Indeed, south-west monsoons have been normal since 2010, the reason why granaries are brimming over. But ironically prices of cereals such as rice and wheat are escalating, defying the general trend of softening inflation.
Cereal inflation was 4.64 per cent in March 2012. In its latest reading, March 2013, inflation was 18.36 per cent. In April, government's granaries had a stock of 59.6 million tonnes of foodgrain, mainly wheat and rice, which was almost three times the stipulated buffer needed to meet shortages.
"Excess procurement is leading to an artificial scarcity," says Madan Sabnavis, Chief Economist at credit rating agency Credit Analysis & Research Ltd, explaining that the scarcity is driving cereal inflation. Elevated food prices have a spillover effect on the rest of the economy, making monetary easing difficult for the Reserve Bank of India.
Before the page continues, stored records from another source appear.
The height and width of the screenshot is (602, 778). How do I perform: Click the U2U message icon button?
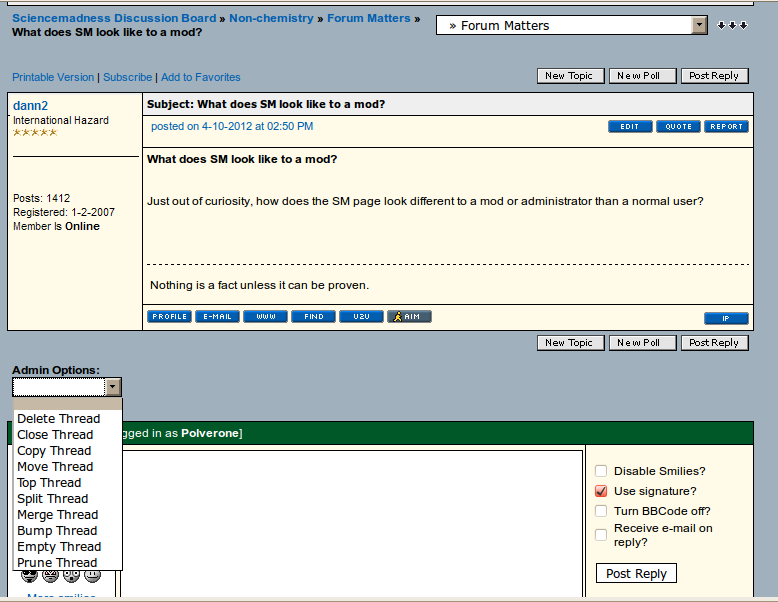click(361, 317)
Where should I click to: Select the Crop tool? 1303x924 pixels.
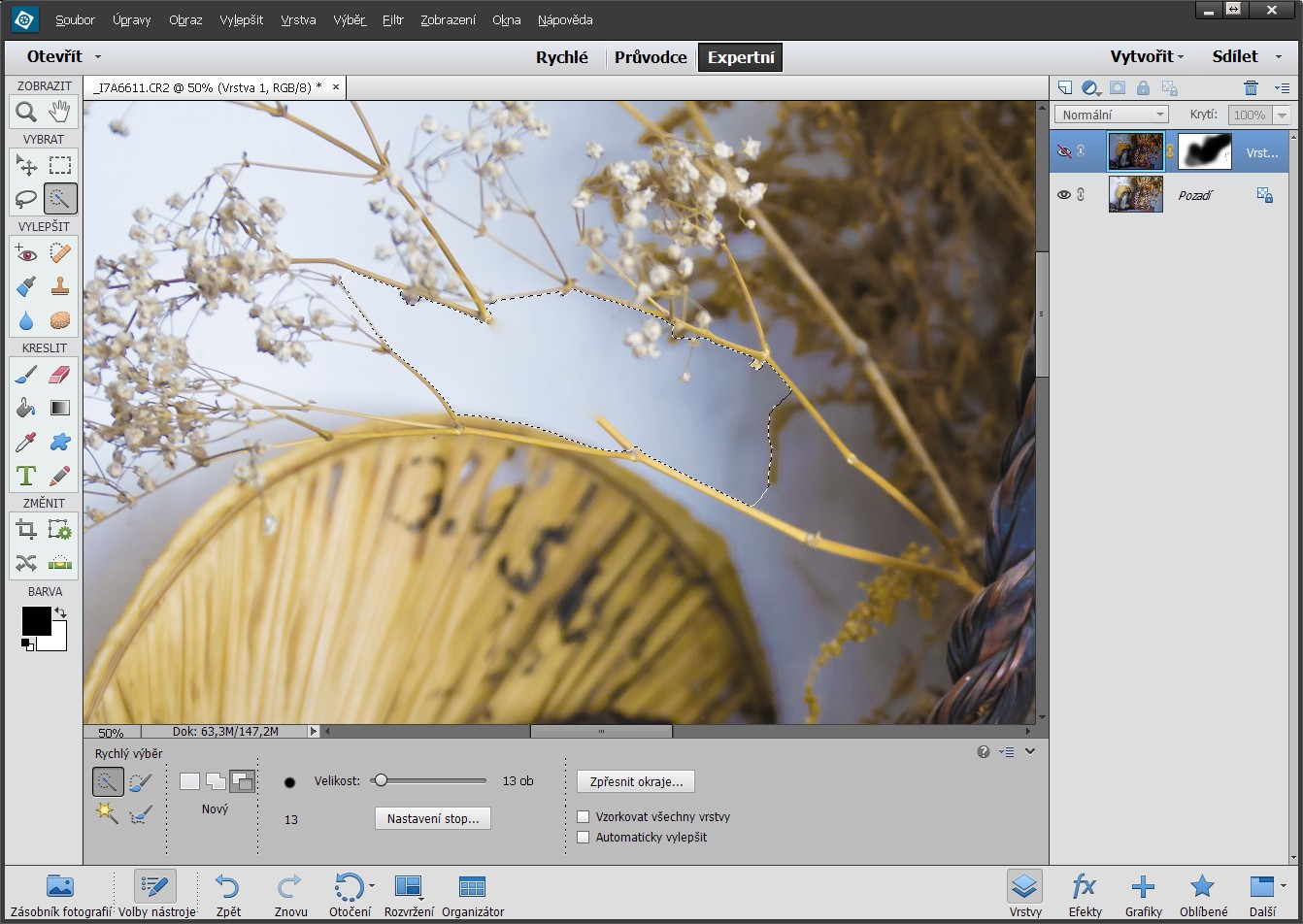(x=26, y=530)
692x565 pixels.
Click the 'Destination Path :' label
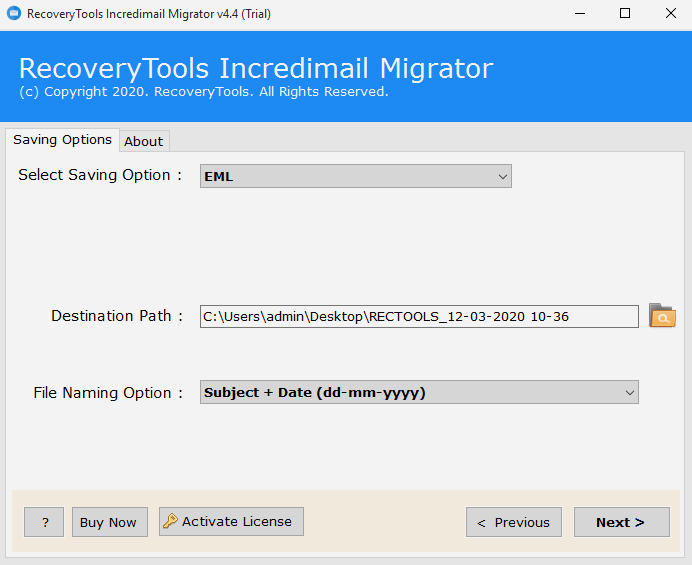(x=117, y=316)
The Reserve Bank of India has made three monetary policy announcements in 2013 and it has cut interest rates by 25 basis points (one basis point is one-hundredth of a percentage point) in each one of them. Governor D. Subbarao's policy speech on May 3, however, conveyed a sense of futility about the central bank's ability to spur economic growth. "Recent monetary policy action, by itself, cannot revive growth," he said. Evidence increasingly points to the need for the Union and state governments to pull their weight in reviving sentiments and boosting economic growth. RBI's approach to loosening monetary policy through either interest rate cuts or infusing liquidity started in January 2012. However, the impact on the economy has been muted.
The economy is expected to grow by five per cent in 2012/13, according to statistics ministry's estimates. The RBI expects it to expand 5.7 per cent in the current financial year, lower than the finance ministry's projection of 6.1-6.7 per cent. "It (monetary policy) needs to be supplemented by efforts towards easing the supply bottlenecks, improving governance and stepping up public investment," said Subbarao. The slowdown in growth and softening oil prices have reduced the threat inflation posed to the economy. However, RBI remains wary of food inflation. Subbarao identified food price pressures and upward revisions in minimum support price to farmers as factors that could undermine the efficacy of monetary policy.